Que você já leu o ensinamento de que a fé sem obras é morta, não há dúvida, mas a afirmativa do título acima – a dor que é morta - tenho minhas dúvidas de que já tenha lido.

Por exemplo, quando em um sinaleiro da cidade nós vemos crianças esmolando para sustentar vícios dos pais, sentimos profundamente. Pelo menos creio que sim. Entretanto, quando o sinal nos autoriza prosseguirmos com o carro, aquela visão e o consequente sentimento de tristeza se esvaem.

Quando assistimos em qualquer canal de televisão à notícia de um pai que molestou sexualmente a própria filha por anos seguidos dentro da própria casa, um sentimento de revolta contra o agressor e de piedade para com a vítima são inevitáveis. Mas, quando o canal de televisão que anunciava a tragédia é desligado, tanto a revolta como a piedade desaparecem.

Essa epidemia, talvez até mesmo uma pandemia, do coronavírus, ceifando vidas aqui e acolá, gera um sentimento de fraternidade mundial, que serve para desviar o foco de atritos entre superpotências que põem em risco a paz do planeta, mas faz nascer no coração do homem uma tristeza por existências que são ceifadas pela doença. Porém, assim que a moléstia for controlada, passará a existir tempo e espaço para que os atritos bélicos se reagudizem em vários pontos ocupados pelo ser humano, passando a impressão de que a humanidade não tem mais um inimigo comum.

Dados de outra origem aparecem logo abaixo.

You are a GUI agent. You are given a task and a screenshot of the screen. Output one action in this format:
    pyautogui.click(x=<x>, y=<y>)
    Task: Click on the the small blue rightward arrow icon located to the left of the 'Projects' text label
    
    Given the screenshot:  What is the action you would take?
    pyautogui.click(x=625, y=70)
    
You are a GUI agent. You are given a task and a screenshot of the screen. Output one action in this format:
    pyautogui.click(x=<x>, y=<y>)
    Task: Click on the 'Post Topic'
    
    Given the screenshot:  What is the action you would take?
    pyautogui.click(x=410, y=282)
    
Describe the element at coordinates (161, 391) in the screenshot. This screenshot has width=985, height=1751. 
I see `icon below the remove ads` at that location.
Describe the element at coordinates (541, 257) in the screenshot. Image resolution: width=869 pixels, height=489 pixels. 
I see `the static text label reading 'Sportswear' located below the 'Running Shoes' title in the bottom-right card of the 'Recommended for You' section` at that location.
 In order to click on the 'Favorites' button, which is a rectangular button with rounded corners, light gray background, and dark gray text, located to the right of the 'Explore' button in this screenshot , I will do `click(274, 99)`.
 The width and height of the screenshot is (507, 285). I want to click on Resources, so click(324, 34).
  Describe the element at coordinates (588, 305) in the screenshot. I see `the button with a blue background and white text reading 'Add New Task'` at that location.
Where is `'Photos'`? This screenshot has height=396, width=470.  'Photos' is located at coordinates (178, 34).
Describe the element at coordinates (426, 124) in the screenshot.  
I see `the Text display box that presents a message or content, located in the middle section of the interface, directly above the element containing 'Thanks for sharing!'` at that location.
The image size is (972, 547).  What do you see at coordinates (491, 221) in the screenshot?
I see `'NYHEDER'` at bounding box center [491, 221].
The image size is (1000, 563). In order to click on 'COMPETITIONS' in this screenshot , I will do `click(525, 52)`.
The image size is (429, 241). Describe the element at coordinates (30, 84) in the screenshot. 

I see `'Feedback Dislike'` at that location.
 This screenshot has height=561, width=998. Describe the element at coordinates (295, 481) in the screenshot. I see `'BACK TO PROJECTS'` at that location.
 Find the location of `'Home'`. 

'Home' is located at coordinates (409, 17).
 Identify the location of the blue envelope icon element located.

Ou seja, nosso amor pelo semelhante ainda é tão frágil que parece escapar assim que uma situação de sofrimento se perde no passado, mesmo que num passado muito precoce.

Irmão José no livro Com Cinco Pães E Dois Peixes, psicografia de Baccelli, Editora DIDIER, tem uma página que vem se encaixar e muito bem nessa realidade.

Diz ela: Muitos se comovem diante da dor, mas nada fazem para amenizá-la.

Muitos lamentam a situação de penúria em que vive determinada pessoa, mas nada fazem para auxiliá-la.

Muitos se indignam com a injustiça que presenciam, mas nada fazem para combatê-la.

Muitos se entristecem com a infância desvalida nas ruas, mas nada fazem para socorrê-la.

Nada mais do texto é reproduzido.